Coached by Adam Broomberg, from the artistic duo Broomberg & Chanarin, the five finalists will be commissioned to produce a new body of work in the next few months. The results can be seen in the exhibition 'Nature of Change', during the Unseen Amsterdam, between the 20th and 22nd of September.
The five young artists will be assessed by an international jury, which includes Emma Lewis (Tate Modern), Kathy Ryan (The New York Times Magazine), Mels Crouwel (Benthem Crouwel Architects), an Sanne ten Brink (ING Collection). The winner will be granted with a project fund of € 10,000. There is also a public prize by online voting.
Meet the finalists:
Ulla Deventer (b. 1984)
From Germany, Deventer questions the interdependencies of women on social norms. She explores the female body, ideas of beauty, taboos, and sexuality. For her recent works, she has been involved in international research on sex work, based in Brussels, Athens, Paris and Accra.
Kevin Osepa (b. 1994)
Osepa was born and raised on the island of Curaçao. Currently, he is based in the Netherlands. In his works, he explores themes such as family, rituals, and pre and post-colonialism from an Afro-Caribbean perspective. Often departing from a personal point but always looking for the collective identity.

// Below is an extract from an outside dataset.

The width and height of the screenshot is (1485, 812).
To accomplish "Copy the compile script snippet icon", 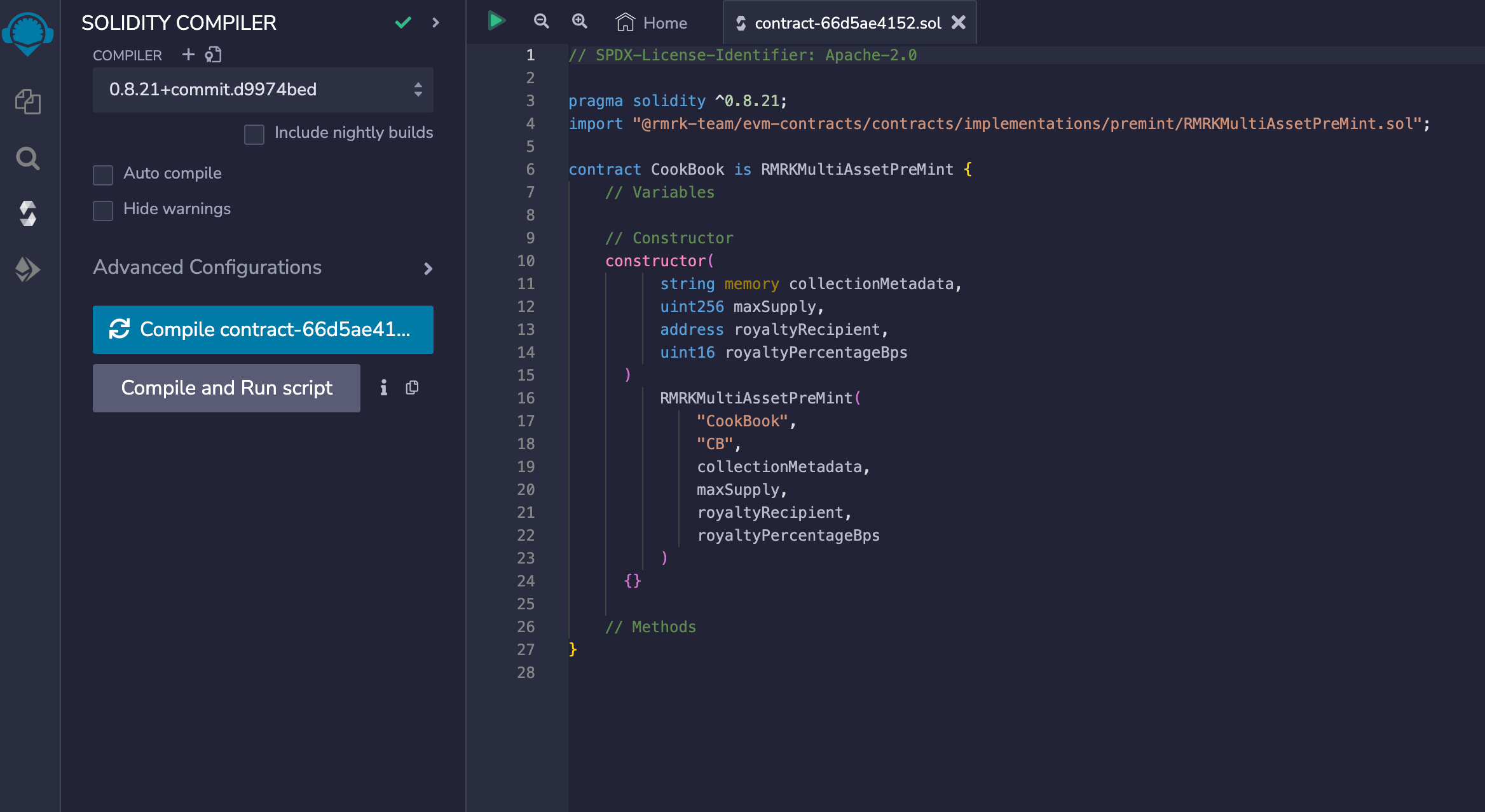I will click(412, 388).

Elena Aya Bundurakis (b. 1988)
Bundurakis was born in Greece. In her research, she is constantly inspired by the anatomies of nature, either using animals, plants or her own body. One of her recent works, 'Eating Magma' explores how it feels to be a living organism.
Karolina Wojtas (b. 1996)
Wojtas is an artist based in Lodź, Poland. She takes a colourful, chaotic approach to subjects like childhood, education and love. In her works, images of empty classrooms are interspersed with ones of student activities, learning tools and visualizations of discipline and uniformity that as children we were likely not aware of.
Irene Fenara (b. 1990)
The Italian artist focuses on the ways of seeing and practicing observation on images. She reflects on linguistic devices and makes use of optical and electronic instruments to her work, from Polaroid to surveillance cameras, often in an improper manner and transgressing their basic function.